Why is this particularly relevant for labor economists?
Labor economists recognize that the impact of a policy is likely heterogeneous across a population. Some individuals may benefit more than others while some may actually be worsened. These differences often result from underlying nonlinearities in the relationships between variables policy makers have control over and the observed outcomes. Typically the underlying relationship is not known to the researcher/policy maker and hence many labor economists are turning to nonparametric methods.
Can you give an example from the real world?

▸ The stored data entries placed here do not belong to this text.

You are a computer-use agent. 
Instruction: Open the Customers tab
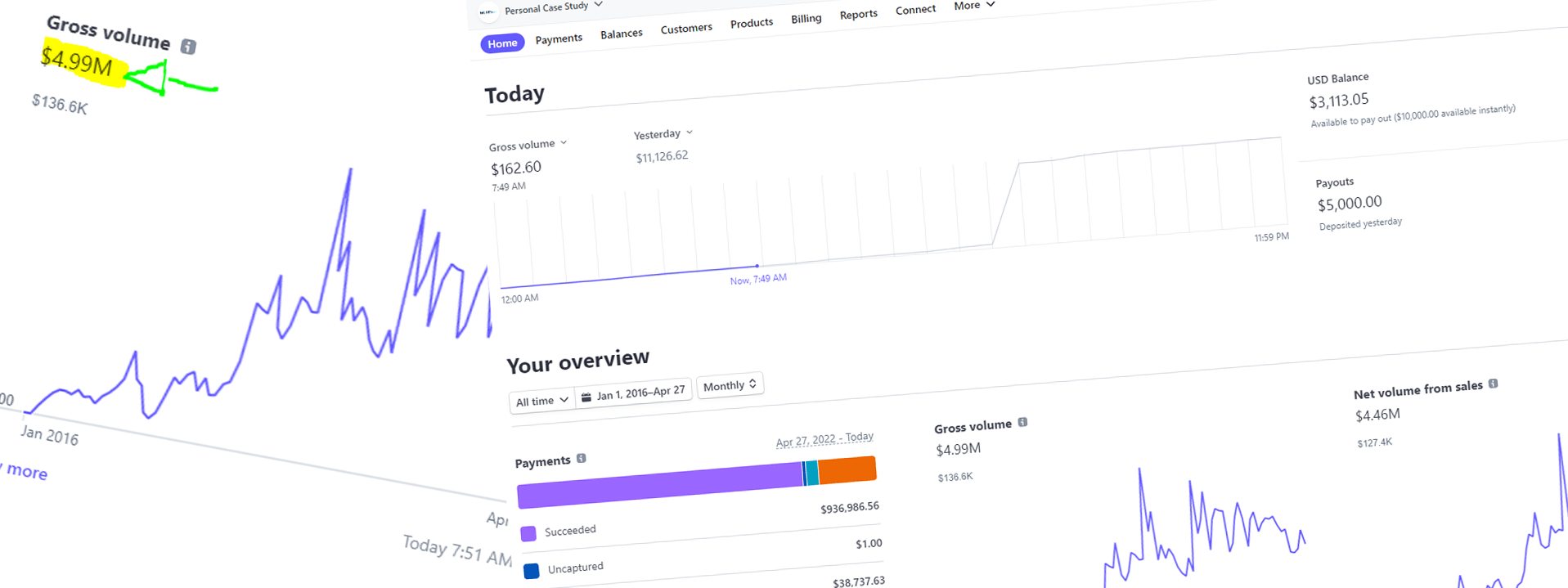(686, 29)
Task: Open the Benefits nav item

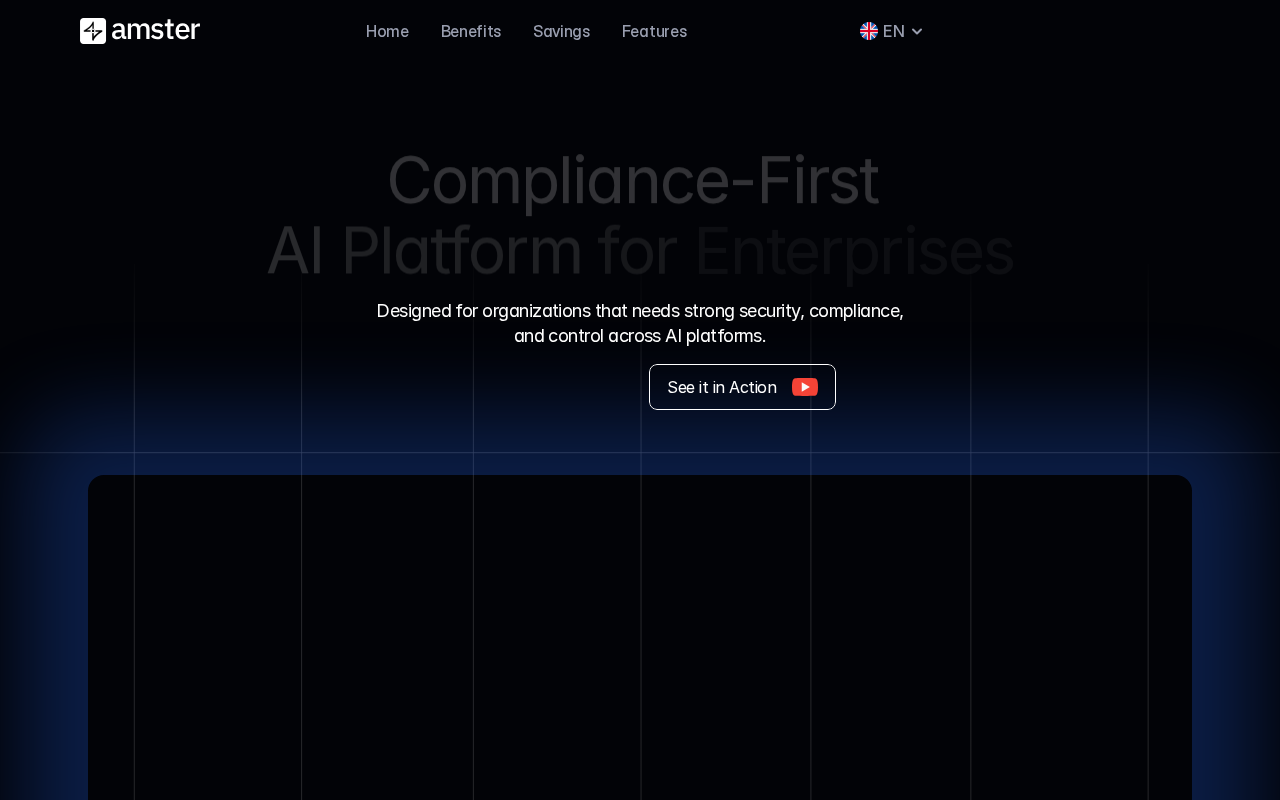Action: pos(471,31)
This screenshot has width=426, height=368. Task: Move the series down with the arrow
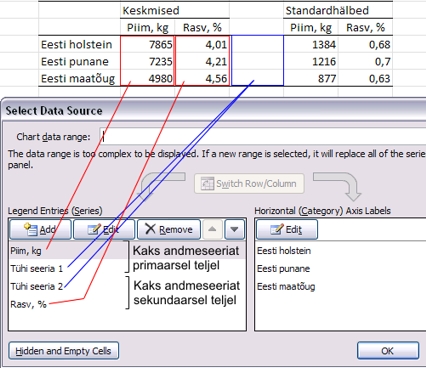[235, 229]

In a recent IZA Discussion Paper, Ozabaci, Henderson and Su look at the relationship between child care use by single mothers in the United States and their children’s subsequent test scores. The choice of when/whether a woman should return to work is an important question and it is also relevant whether or not the government should subsidize such care. The use of nonparametric methods here confirms many of the findings in the literature (e.g., negative returns to child care when mothers have higher levels of education), but as the estimators allow for heterogeneity both across and within groups, they are able to contradict many findings in the literature. Specifically, they are able to show that it is the amount (more child care leads to more negative returns) and not type (formal versus informal) of child care that matters.
What was your motivation for writing this book?
We believe the majority of empirical research in economics still ignores the potential benefits of nonparametric methods. Applied economists do not necessarily dismiss these methods because they do not like them. We believe a major reason many do not employ them is because they do not understand how to use them. Our book helps bridge the gap between applied economists and nonparametric econometricians/statisticians by teaching the methods in terms that someone with one year of graduate econometrics can understand.